Henderson is in Lake Buena Vista, Fla., for the LPGA Tournament of Champions which begins Thursday. She hopes it’s the start of a busier 2021 season, but she also plans to pace herself, particularly as the global pandemic still rages across the U.S.
“I’ve definitely sat down with my dad (Dave, who’s her coach) and looked through the schedule, it’s hard to say right now, you never really know what’s going to happen with COVID. God forbid if it got worse or something,” she said. “So, you have to be a little bit prepared to maybe take some events off that you don’t want to, but at the same time, we have a game plan and I’m really looking forward to playing this week . . . and take it from there.”
Henderson is back after a brief off-season. She was seventh at the CME Group Tour Championship, which ended five days before Christmas, then flew home to spend the holiday with her family. A dump of snow in Smiths Falls, plus the required quarantine at home, meant she didn’t get much training in over the break.
“But at the same time, it was kind of nice to take a break and kind of get refreshed for 2021,” she said.
The highlight of her visit home was ice skating on a lake.
“Took me back to when I was really young, spending Januarys in Canada,” she said.
This week’s Tournament of Champions is a glitzy fun event featuring 25 pros and 50 celebrities, with a US$1.2-million purse over 72 holes and no cut. Henderson said she chatted with former Toronto Blue Jays third baseman Josh Donaldson, who she plays with on Thursday, on the range.
“It is really fun though seeing all the celebrities, it’s a different atmosphere than just a regular Tour event,” she said.
“We’ll definitely miss the fans this year, because it’s always a huge part of this event. But I’m still looking forward to the opportunity just to getting to know some of these celebrities a little bit more, I always enjoy playing with them.”
Henderson had six top-10 finishes in the pared-down season, and is ranked No. 6 in the world.

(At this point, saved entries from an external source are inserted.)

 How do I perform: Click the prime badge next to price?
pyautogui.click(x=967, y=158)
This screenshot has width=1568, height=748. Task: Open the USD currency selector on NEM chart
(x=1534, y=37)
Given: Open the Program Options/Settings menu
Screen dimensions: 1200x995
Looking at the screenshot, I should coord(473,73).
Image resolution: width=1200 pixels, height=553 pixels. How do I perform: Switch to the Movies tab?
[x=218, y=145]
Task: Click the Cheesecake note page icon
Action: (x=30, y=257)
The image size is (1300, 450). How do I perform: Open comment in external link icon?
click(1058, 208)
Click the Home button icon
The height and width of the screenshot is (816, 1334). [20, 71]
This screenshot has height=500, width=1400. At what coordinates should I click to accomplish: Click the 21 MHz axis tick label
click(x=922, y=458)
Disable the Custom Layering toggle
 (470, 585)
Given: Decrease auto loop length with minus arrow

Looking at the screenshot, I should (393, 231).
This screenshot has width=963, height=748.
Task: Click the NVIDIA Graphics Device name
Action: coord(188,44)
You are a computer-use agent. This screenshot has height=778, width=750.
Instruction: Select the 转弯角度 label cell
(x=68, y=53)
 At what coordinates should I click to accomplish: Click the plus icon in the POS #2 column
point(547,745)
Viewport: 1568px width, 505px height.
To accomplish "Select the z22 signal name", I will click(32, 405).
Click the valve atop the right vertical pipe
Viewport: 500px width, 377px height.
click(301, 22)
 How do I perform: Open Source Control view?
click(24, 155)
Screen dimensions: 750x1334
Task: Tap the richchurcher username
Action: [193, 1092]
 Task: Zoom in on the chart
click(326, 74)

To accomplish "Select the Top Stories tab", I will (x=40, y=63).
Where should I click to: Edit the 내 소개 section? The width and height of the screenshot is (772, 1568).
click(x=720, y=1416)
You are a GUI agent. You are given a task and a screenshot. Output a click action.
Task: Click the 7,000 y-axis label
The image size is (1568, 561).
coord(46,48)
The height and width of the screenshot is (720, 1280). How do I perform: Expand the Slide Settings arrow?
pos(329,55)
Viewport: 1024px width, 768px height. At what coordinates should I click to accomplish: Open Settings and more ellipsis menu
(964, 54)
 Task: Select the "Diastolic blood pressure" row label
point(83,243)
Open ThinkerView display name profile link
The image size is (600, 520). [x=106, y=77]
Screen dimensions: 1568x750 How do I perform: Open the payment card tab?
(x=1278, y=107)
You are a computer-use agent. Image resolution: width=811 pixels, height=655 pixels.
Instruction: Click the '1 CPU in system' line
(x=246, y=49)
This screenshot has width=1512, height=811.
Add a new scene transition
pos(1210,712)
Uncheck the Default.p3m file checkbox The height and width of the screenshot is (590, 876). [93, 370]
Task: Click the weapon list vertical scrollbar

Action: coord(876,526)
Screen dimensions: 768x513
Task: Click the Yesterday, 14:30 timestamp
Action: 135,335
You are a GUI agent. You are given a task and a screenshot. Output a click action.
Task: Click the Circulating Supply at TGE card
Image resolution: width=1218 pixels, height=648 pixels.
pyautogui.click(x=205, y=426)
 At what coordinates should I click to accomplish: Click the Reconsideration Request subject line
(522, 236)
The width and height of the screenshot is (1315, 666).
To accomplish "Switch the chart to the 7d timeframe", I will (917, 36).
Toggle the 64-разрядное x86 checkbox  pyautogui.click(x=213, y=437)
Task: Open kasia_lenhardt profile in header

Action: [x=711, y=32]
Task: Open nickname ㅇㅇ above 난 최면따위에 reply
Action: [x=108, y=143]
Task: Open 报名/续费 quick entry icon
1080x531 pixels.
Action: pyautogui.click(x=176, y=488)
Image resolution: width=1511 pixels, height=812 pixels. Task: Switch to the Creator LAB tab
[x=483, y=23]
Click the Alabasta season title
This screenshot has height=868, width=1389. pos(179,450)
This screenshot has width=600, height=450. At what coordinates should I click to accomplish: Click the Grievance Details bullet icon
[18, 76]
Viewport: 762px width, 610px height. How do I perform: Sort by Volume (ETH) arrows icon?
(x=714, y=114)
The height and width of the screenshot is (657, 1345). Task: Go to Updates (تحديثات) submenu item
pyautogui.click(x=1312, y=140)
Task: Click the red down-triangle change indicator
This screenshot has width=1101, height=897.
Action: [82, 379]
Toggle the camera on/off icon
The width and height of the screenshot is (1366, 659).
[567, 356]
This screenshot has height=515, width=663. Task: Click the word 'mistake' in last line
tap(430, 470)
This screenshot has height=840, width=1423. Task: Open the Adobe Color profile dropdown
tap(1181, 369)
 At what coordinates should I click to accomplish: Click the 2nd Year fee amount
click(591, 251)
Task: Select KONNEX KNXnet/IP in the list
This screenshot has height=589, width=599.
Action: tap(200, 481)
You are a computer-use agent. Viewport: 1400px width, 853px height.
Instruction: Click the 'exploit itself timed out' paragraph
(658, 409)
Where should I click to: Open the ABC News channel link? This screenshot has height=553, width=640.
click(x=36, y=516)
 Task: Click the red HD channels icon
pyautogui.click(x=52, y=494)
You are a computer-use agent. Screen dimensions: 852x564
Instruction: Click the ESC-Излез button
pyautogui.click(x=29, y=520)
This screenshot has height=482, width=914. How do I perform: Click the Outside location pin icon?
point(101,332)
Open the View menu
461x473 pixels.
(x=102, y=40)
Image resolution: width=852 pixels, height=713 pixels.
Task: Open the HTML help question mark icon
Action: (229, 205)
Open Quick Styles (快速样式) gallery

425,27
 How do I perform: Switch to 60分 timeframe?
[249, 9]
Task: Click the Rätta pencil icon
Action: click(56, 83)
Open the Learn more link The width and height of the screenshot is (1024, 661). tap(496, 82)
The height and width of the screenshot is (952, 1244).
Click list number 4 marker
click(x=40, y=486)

“I’m really proud to be in the top-10,” she said. “It’s hard because a lot of people ask me about trying to become world No. 1, and it’s not necessarily a huge goal of mine right now. Obviously I would love to move up in the world rankings, but I’m just trying to take a tournament by tournament and small goals along the way. If I finally get the opportunity to compete for that No. 1 spot, I’ll definitely try my best.”
Henderson won’t play again until the second stop on the tour calendar which tees off Feb. 25 in Orlando. The schedule _ if the global pandemic co-operates _ then gets busy. She’s already secured a spot on the team for the Tokyo Olympics, which were postponed a year.
She’s also keen to play in the CP Women’s Open, which was one of the numerous events erased by COVID-19 in 2020. The 2020 host Shaughnessy Golf and Country in Vancouver will get the chance to hold the Canadian stop this August.
“I’m really excited, the way the schedule looks this year, looks really healthy. And, hopefully I’ll be able to compete in many more tournaments and hopefully get back on to my winning streak.”